I’m using the cudaError_t value returned by cudaFree to discover what could be causing the memory fill I’m experiencing.
For the cudaMalloc, for all six arrays I get cudaSuccess.
But when I try to deallocate with cudaFree for all six arrays I get an unrecognised error code i.e. not cudaSuccess, cudaErrorInvalidDevicePointer or cudaErrorInitializationError.
{
case cudaErrorInvalidDevicePointer : printf("\n x cudaErrorInvalidDevicePointer");
break;
case cudaSuccess : printf("\n x cudaSuccess");
break;
case cudaErrorInitializationError : printf("\n x cudaErrorInitializationError");
break;
default : printf("\n x return not recognised");
break;
but for 1024x1024 particles it appears that cudaFree is not deallocating fully.
In the first kernel, with peak mem usage of 11% cudaFree deallocates all memory.
but in the second kernel, with peak mem usage of 80% the allocation through cudaMalloc is successful but cudaFree returns an unrecognised cudaError_t value.
Use the CUDA_SAFE_CALL(cudafunctionhere) macro in debug mode. That should print a more detailed error description. Worst-case scenario it will say “unknown error”, but it may find an error you’re not testing for in the switch statement.
That corrsponds to cudaErrorLaunchFailure. It seems that your kernel fails to launch for some reason. cudaFree returns errors from previous async launches, so it might just return the error from the kernel.
Try the following code right after your kernel. That way, cudaFree() shouldn’t return any error.
I noticed with the 1024x1024 particle problem that the first kernel which is not deallocated has memory use of 80% after all cudaMallocs have been made, while with a 1024x512 particle problem which I have just run the memory use at the same stage was just 15%, and for the 512x512 particle problem the memory use at the same stage is just 11%
Why is there such a jump for the 1024x1024 problem?
And does this large memory use for that problem leave enough memory for the switching between blocks?
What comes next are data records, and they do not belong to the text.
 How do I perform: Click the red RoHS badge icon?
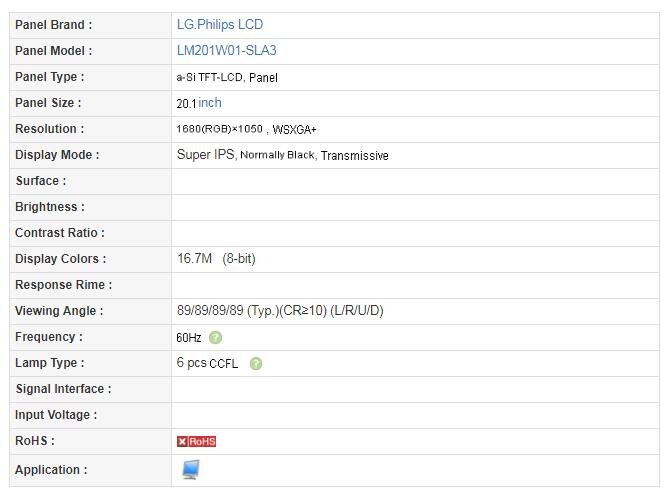tap(196, 441)
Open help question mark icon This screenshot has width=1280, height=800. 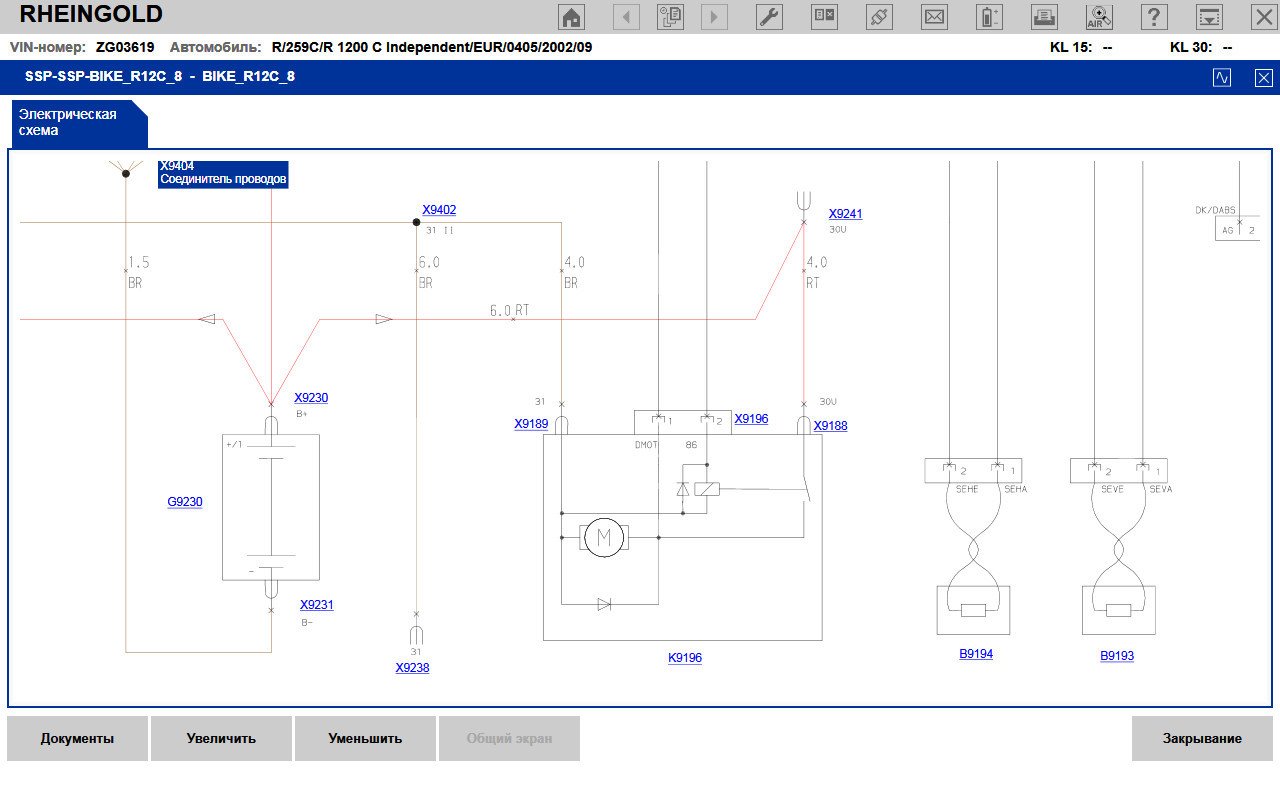pyautogui.click(x=1154, y=17)
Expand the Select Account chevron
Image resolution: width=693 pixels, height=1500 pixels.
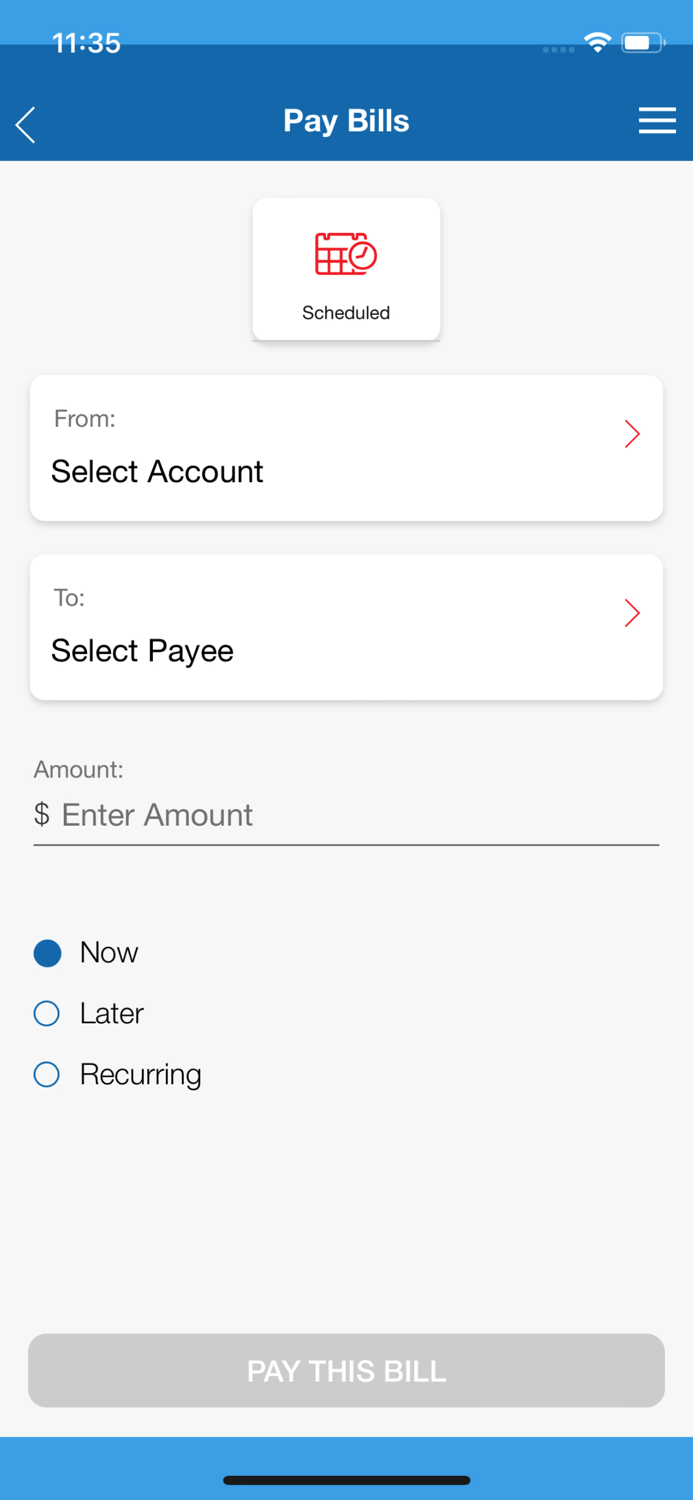coord(631,434)
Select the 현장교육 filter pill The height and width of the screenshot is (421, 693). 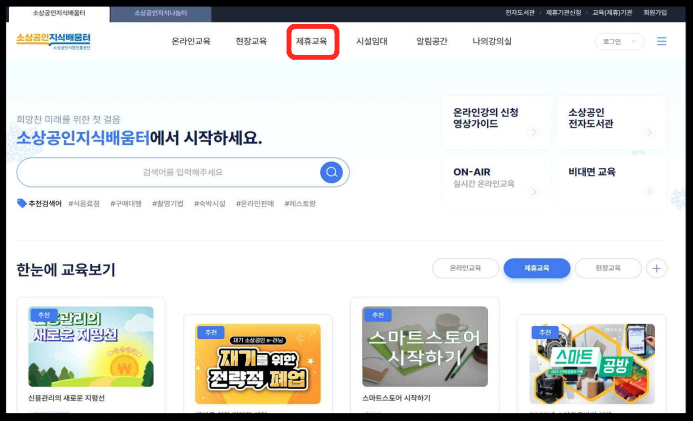click(x=608, y=268)
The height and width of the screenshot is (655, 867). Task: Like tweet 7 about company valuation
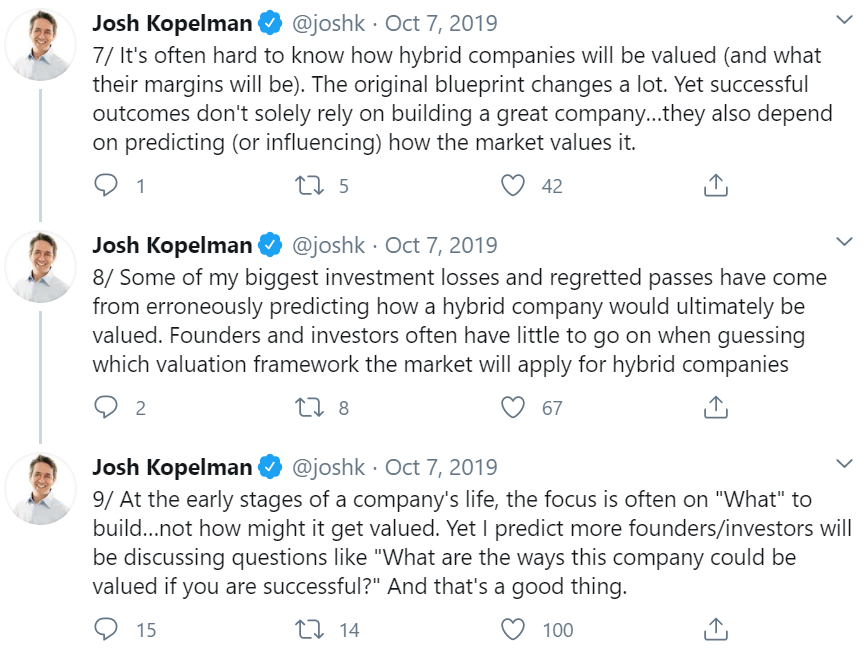(514, 185)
OK, I put cudaThreadExit() and cudaThreadSynchronize() after the kernel and now cudaGetLastError reports unspecified launch failure and the cudaError_t value returned by all six calls to cudaFree() is now cudaErrorInvalidDevicePointer even though six calls to cudaMalloc to allocate the memory on each GPU in the first place is cudaSuccess.
Is the amount of data being passed simply just too big for the GPU and the compiler is not picking it up? As stated earlier it seems odd that after six calls to cudaMalloc I get 80% memory use. This does seem alot. Is there a limit to the amount of memory one can allocate on the GPU?
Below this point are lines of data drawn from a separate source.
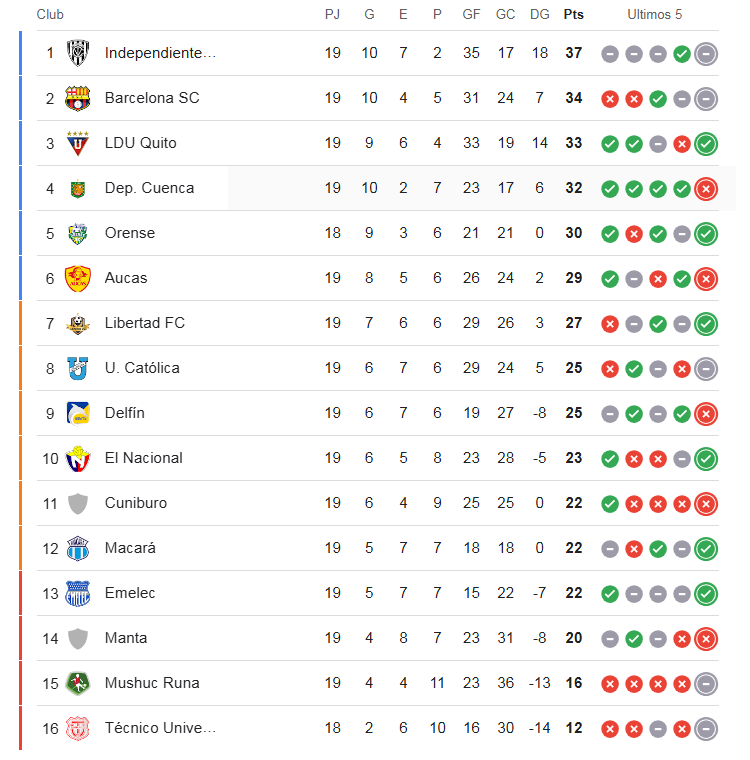Click the Aucas yellow shield crest

click(x=78, y=278)
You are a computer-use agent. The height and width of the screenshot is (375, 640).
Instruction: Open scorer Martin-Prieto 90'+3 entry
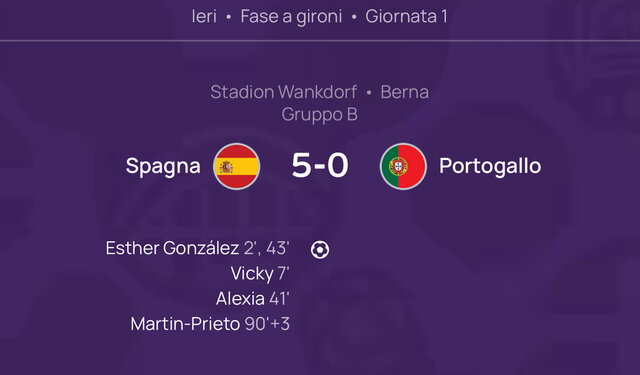point(210,324)
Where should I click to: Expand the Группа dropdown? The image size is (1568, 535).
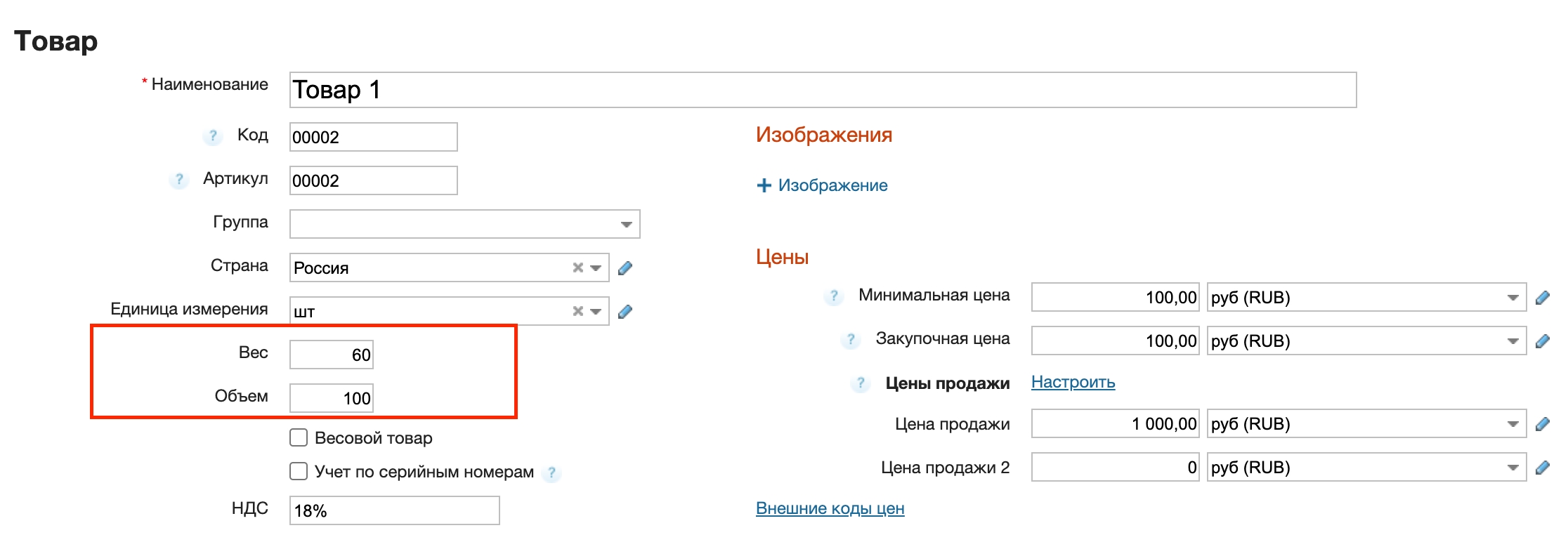(x=626, y=225)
Sorry to bother you… i found the error… searched at the wrong positions
i called cudaMemcpy sometimes, and the transfered data size was larger than the array i read from.
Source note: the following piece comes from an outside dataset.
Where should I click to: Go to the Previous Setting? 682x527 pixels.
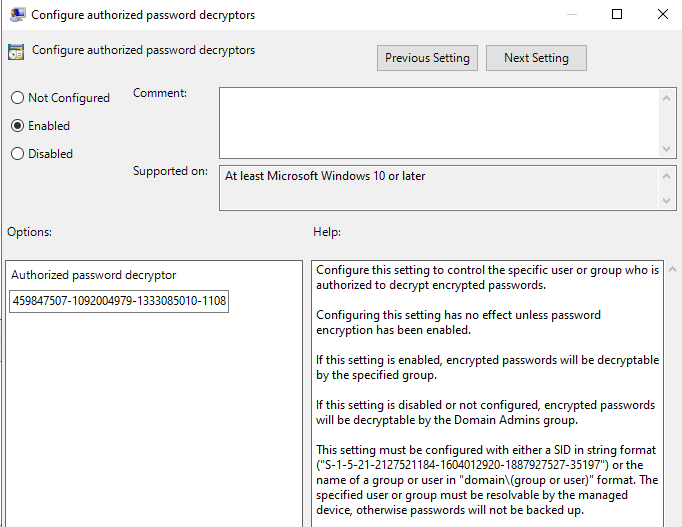(427, 58)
The cudaFree throwing the error followed directly on one of these cudaMemcpy call.
BUT: cudaLastError did’nt return anything, and the cudaMemCpy itself returned cudaSuccess as well… so i ignored the function…
After correcting this mistake, i didn’t get anymore “cudaErrorLaunchFailures” on any cudaFree call.
So this mistake in memCpy influenced cudaFree…
@chrismc: have you checked your memcpy? maybe you got the same bug as like me…
You are welcome to discuss what might have happened backstage here ;)